São cada vez mais doentes e menos médicos, afastados com sintomas – “A gente acaba tendo que fazer a função de mais de um”. A rotina é cansativa, mas o trabalho em meio à pandemia conforta a emergencista Renata Lopes, da Clínica São Vicente de Paulo, na Zona Sul do Rio.

“A gente está lá, obviamente, de coração aberto, atendendo as pessoas porque sabe que é a nossa função mesmo. Às vezes escuto as pessoas falando: ‘ah, queria estar em casa, descansando’. Eu não. Eu queria estar onde eu estou mesmo. É um sentimento geral: está todo mundo feliz por participar disso [da ajuda aos pacientes], mas cansado”, relata.

Mãe da pequena Marina, de seis meses, ela redobra os cuidados ao chegar em casa. As orientações que Renata dá aos pacientes são as mesmas que segue em seu dia a dia: sair de casa só quando necessário e higienizar as mãos – que de tanta água, sabão e álcool gel já estão, literalmente, calejadas.

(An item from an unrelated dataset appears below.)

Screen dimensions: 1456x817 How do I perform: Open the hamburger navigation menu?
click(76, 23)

“Não tenho a opção de me isolar em algum lugar porque amamento, ainda. Então, fico de máscara o tempo inteiro em casa. Na verdade, fico o mais distante dela que eu consigo. Amamento de máscara. Já estou com dermatite de tanto lavar a mão”, conta.

Mãe e médica, Renata se desdobra no trabalho e em casa: ‘Não tenho a opção de me isolar em algum lugar porque amamento ainda’ — Foto: Arquivo pessoal

Medo da falta de leitos

Com o hospital privado onde trabalha cada vez mais cheio, ela acompanha preocupada o prognóstico de que o pico da doença venha nos próximos meses. E teme pela rede de saúde.

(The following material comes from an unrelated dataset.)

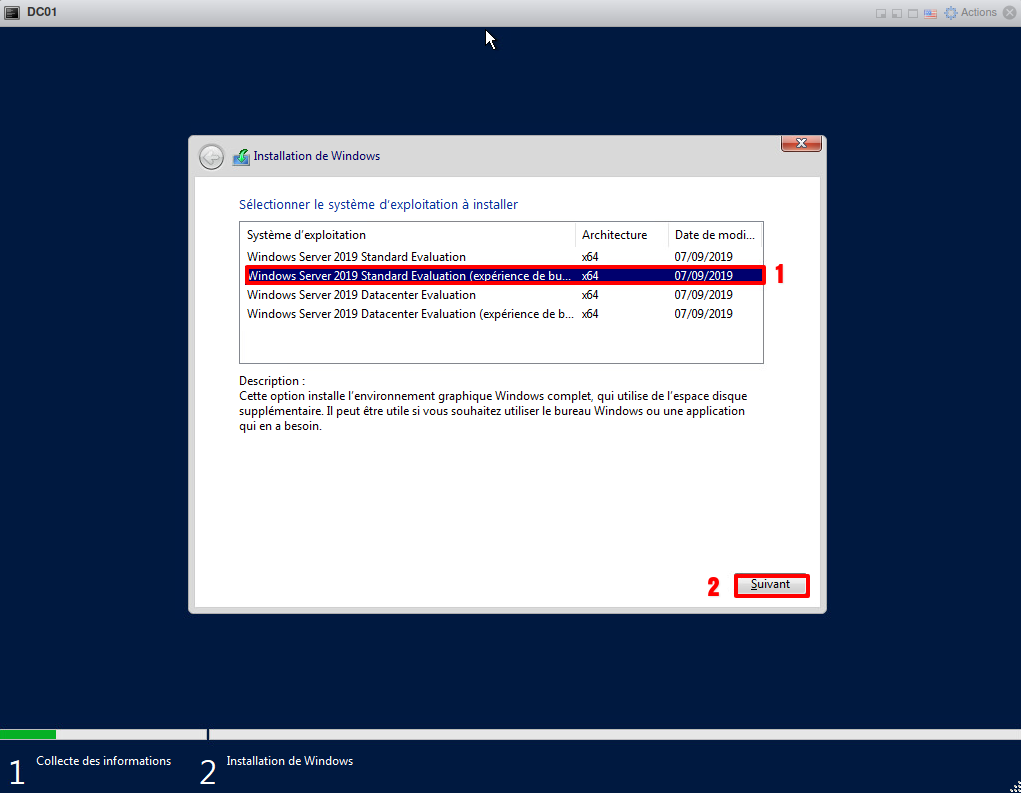Screen dimensions: 1021x793
Task: Select Datacenter Evaluation with desktop experience
Action: [x=410, y=314]
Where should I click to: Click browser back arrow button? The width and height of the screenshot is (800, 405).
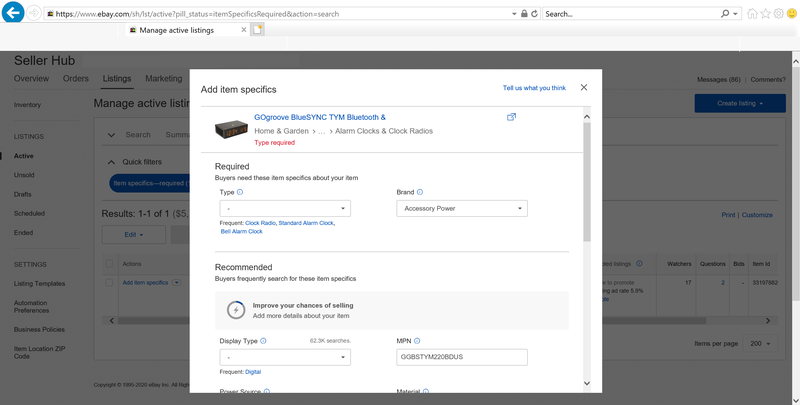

O Ministério da Saúde estima aumento significativo de casos a partir deste mês, indo até julho. Um estudo da Universidade Harvard aponta para a possibilidade do fim de leitos públicos no Rio até o fim de abril.

“O risco de colapso é no sistema de saúde como um todo. Independente se você paga um plano de saúde caro ou se depende do SUS (Sistema Único de Saúde). O colapso é real e iminente. Se a gente não tomar cuidado, não respeitar as orientações do Ministério da Saúde, a gente corre esse risco, sim. Vai acabar todo mundo no mesmo barco, caçando leito de CTI por aí”, alerta.

Ginecologista e obstetra por formação, Renata atende também na Maternidade Fernando Magalhães, da rede pública municipal. Lá, a escassa quantidade de testes contra o coronavírus, que acomete igualmente a rede privada, é mais perversa.

Isso porque, no atendimento ao sistema público de saúde, a dificuldade para que todos obedeçam as medidas restritivas fica muito evidente. Foi o que ela percebeu ao recomendar que uma paciente com a suspeita da doença se isolasse em casa.

“Ah, doutora. Eu moro numa casa de quatro cômodos com sete pessoas'”, relembra a médica.

Foi na maternidade onde trabalha Renata que uma gestante deu entrada com coronavírus e passou por uma cesariana. O bebê passa bem. A mãe, de 28 anos, teve complicações e foi transferida para o Hospital Ronaldo Gazzolla, onde morreu.

Se o trabalho é duro, fora dele o choque de realidade pode ser igualmente preocupante. Ao chegar ou sair da unidade, num bairro humilde da capital, a médica se impressiona com a movimentação nas ruas, “como se nada tivesse acontecido”, nas palavras dela.

“As pessoas se aglomeram na porta do hospital, sem máscara. Os bares ao redor da maternidade, em São Cristóvão, estão cheios. As pessoas estão na mesa, batendo papo. Como se nada tivesse acontecido. Acho que essas pessoas têm, realmente, uma ideia do que está acontecendo bem diferente da realidade”.